(Update, March 25, 2008: As we discuss in this post, ‘Maggie Ross’ is the pen name of Sister Martha Reeves, Distinguished Visiting Professor of Anglican and Ecumenical Studies at the University of Tulsa.)
After we notified Miss Ross of our previous post, in her next post she included the following note:
"...his monastic life." See for example, The Ascetical Homilies of Saint Isaac the Syrian, tr. Dana Miller, 1984: Boston, Holy Transfiguration Monastery. [NB update, Nov. 6, 2006. A western Orthodox monk has objected to this remark. Evidently Orthodox monks are no longer trained this way in the West; perhaps my source (an Orthodox Bishop) meant that it once obtained and perhaps still does in certain monasteries in the East. In any event, Isaac's text would suffice if it were the only one available.] [Emphasis added, but the remark in square brackets is Miss Ross' own.]

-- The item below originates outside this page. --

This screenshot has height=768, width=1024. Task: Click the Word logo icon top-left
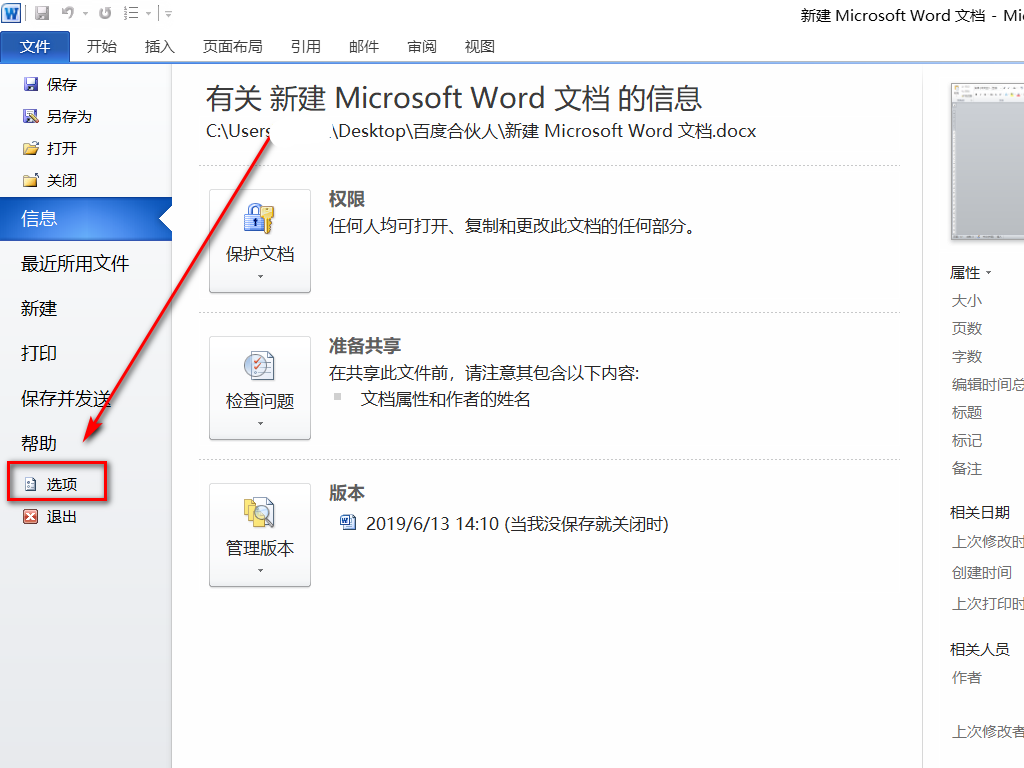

The ‘western Orthodox monk’ is evidently us: Miss Ross appears to be responding to our remark in the last post that St Isaac the Syrian’s writings play next to no role at all in the formation of the Orthodox monk.
We do not wish to argue with Miss Ross, but we were intrigued by the issue of whether St Isaac is the exclusive reading material of novices in any Orthodox monastery at all.
First of all let us clarify our terminology. Ordinary usage, as can easily be verified by searching the Web, makes ‘Eastern Orthodox’ refer to members of churches in communion with the Ecumenical Patriarch of Constantinople. These churches are often known by their national appellations: Greek Orthodox, Russian Orthodox and so on. Ordinary usage makes ‘western Orthodox’ refer to a person who belongs to an Eastern Orthodox church but who follows a western rite, whether Episcopalian or other. Nowadays, a phrase, ‘Oriental Orthodox,’ is sometimes used to refer to members of churches not in communion with the Patriarch of Constantinople, churches which the ‘Eastern Orthodox’ have traditionally referred to as Monophysite or Nestorian. These churches are often known by their national appellations: Armenian Orthodox, Ethiopian Orthodox, Chaldean Orthodox, Assyrian Church of the East and so on.
We point this out because we are a little uncertain just how Miss Ross intends ‘western Orthodox’ and ‘Eastern’ in her remark quoted above.
For the record, ‘Orthodox Monk,’ the author of this blog, is a member in good standing of the Eastern Orthodox Church. He is a canonically tonsured monk of the Eastern Orthodox Church. He belongs to a canonical Eastern Orthodox jurisdiction. He follows the traditional Orthodox rite of his jurisdiction, not a western rite. By preference he uses ‘Orthodox’ instead of ‘Eastern Orthodox;’ throughout this blog the two are synonyms.
Now to the issue that intrigued us. As far as we know, St Isaac the Syrian is not the exclusive reading of any novice in any monastery anywhere in the Eastern Orthodox Church.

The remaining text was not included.